La pubblicazione del libro femminista ‘The Feminist Mystique’ di Betty Friedan del 1963, influenzata dal libro di Simone de Beauvoir ‘The Second Sex’, portò molte donne americane a protestare per i propri diritti.

Scioperi femminili per la pace (1961)

Il 1° novembre 1961, 50.000 donne, sia in America che all’estero, fecero un agiornata di protesta contro le politiche americane sovietiche e americane. Mobilitato dal gruppo attivista femminile Women Strike For Peace, l’atto di protesta più eclatante fu una marcia verso la Casa Bianca e l’Ambasciata Sovietica per chiedere alle first ladies di entrambi i Paesi, Jackie Kennedy e Petrovna Khrushchev, di cooperare per la pace nel mondo.

Questo stesso gruppo organizzò un’altra protesta contro i test nucleari nell’aprile 1962.

Guerra nel Vietnam (1968)

Il 15 gennaio 1968, il Jeanette Rankin Brigade marciò su Capitol Hill contro la guerra in Vietnam. Più tardi, un piccolo gruppo di giovani donne si staccò dal corteo dirigendosi verso il cimitero di Arlington per una sepoltura cerimoniale della maternità tradizionale.

Miss America (1968)

Il 7 settembre, mentre Judi Ford veniva incoronata Miss America, le femministe attirarono l’attenzione dei media nazionali per le loro proteste contro lo spettacolo sulla passerella di Atlantic City, New Jersey.
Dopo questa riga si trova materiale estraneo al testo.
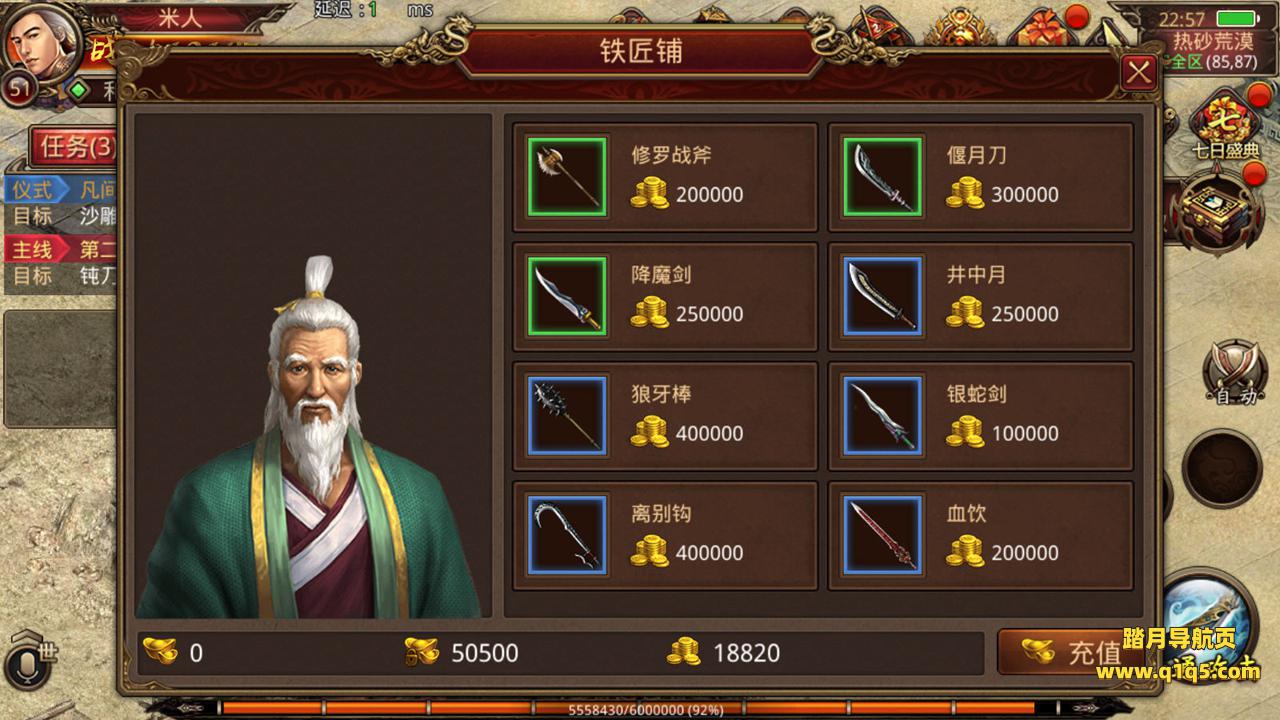1280x720 pixels.
Task: Select the 狼牙棒 spiked mace icon
Action: click(x=567, y=416)
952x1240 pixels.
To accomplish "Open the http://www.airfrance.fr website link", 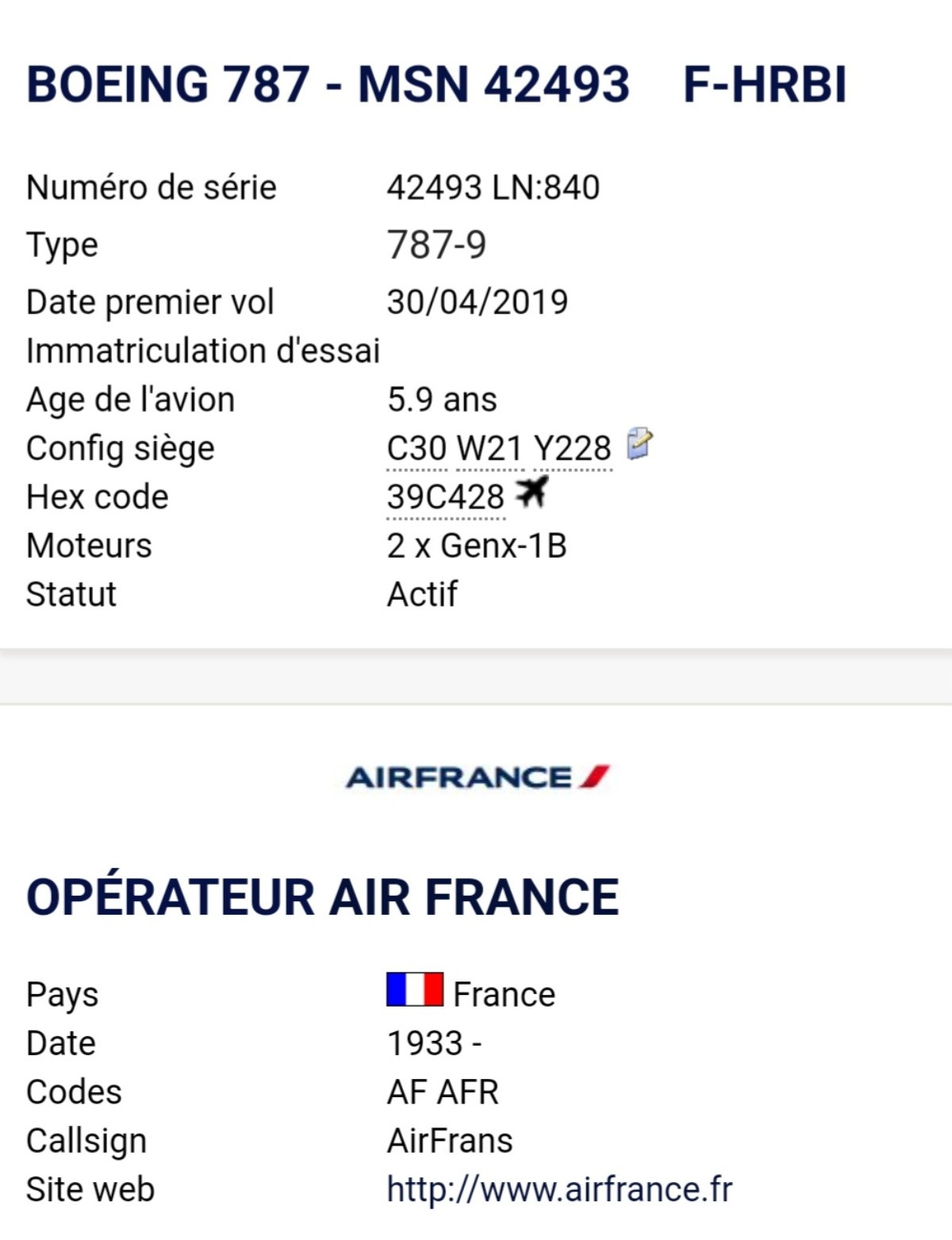I will (x=559, y=1189).
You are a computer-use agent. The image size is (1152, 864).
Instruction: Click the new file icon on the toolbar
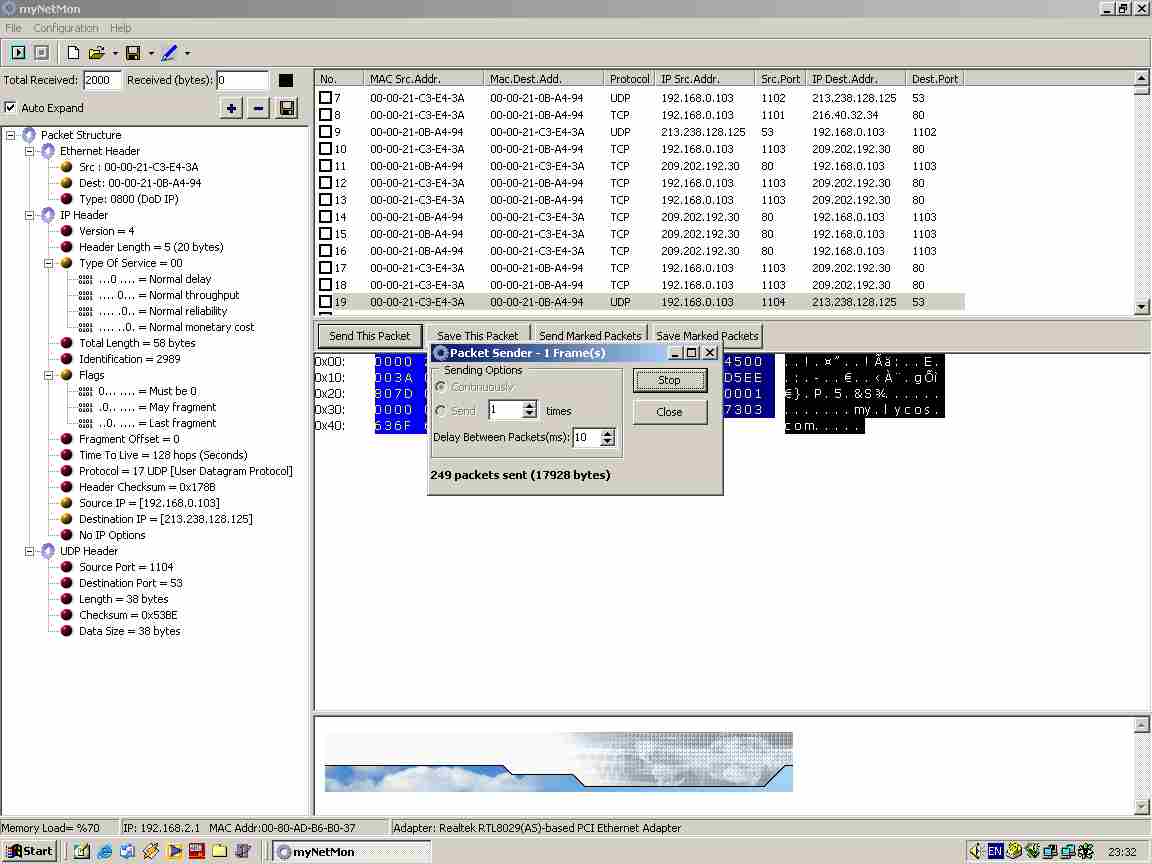coord(73,52)
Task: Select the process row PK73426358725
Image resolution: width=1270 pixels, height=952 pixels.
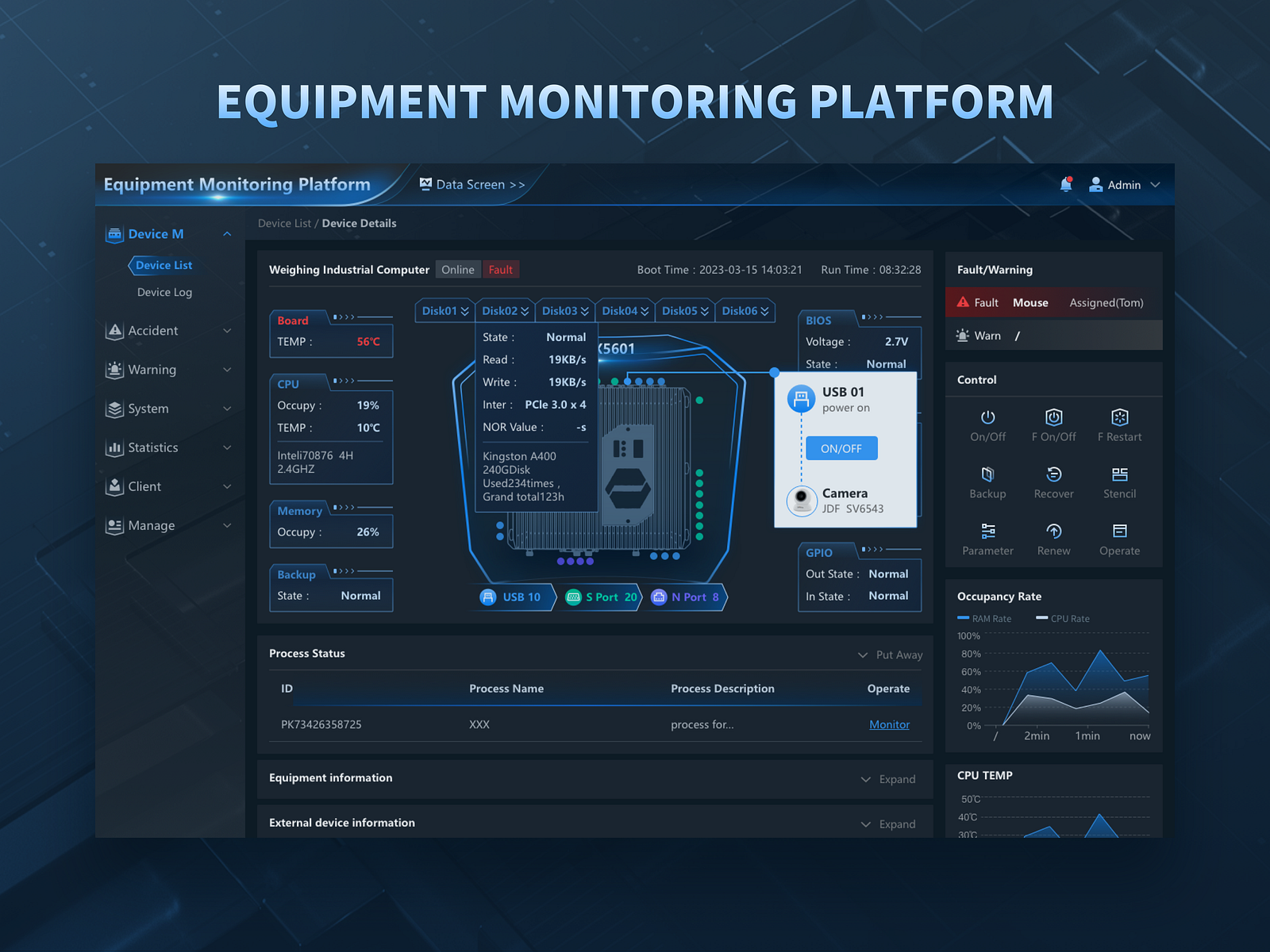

Contrarie all’asservimento delle donne, le femministe scimmiottarono l’evento con l’incoronazione di una pecora e gettando prodotti di bellezza nell’immondizia. Nello stesso giorno, la prima contestazione Miss Black America si tenne sempre ad Atlantic City, contro quella della Miss America ‘white’.

Legge sull’aborto (New York 1969)

Nel 1969 la legislatura dello Stato di New York preparò una lista di nomi (una suora e 14 uomini) da sentire sulla legge sull’aborto. La femminista Kathie Sarachild contestò l’elenco, affermando che solo le donne che avevano avuto esperienze di aborto illegale potessero esprimersi sulla questione, ma venne zittita. Sollecitate dal gruppo femminista radicale, le Redstockings, 12 donne resero pubbliche le loro esperienze abortive davanti a 300 persone e ai media. Queste proteste vennero ripetute più volte nelle decadi successive per incoraggiare il dibattito sul tabù degli stupri e delle molestie sessuali.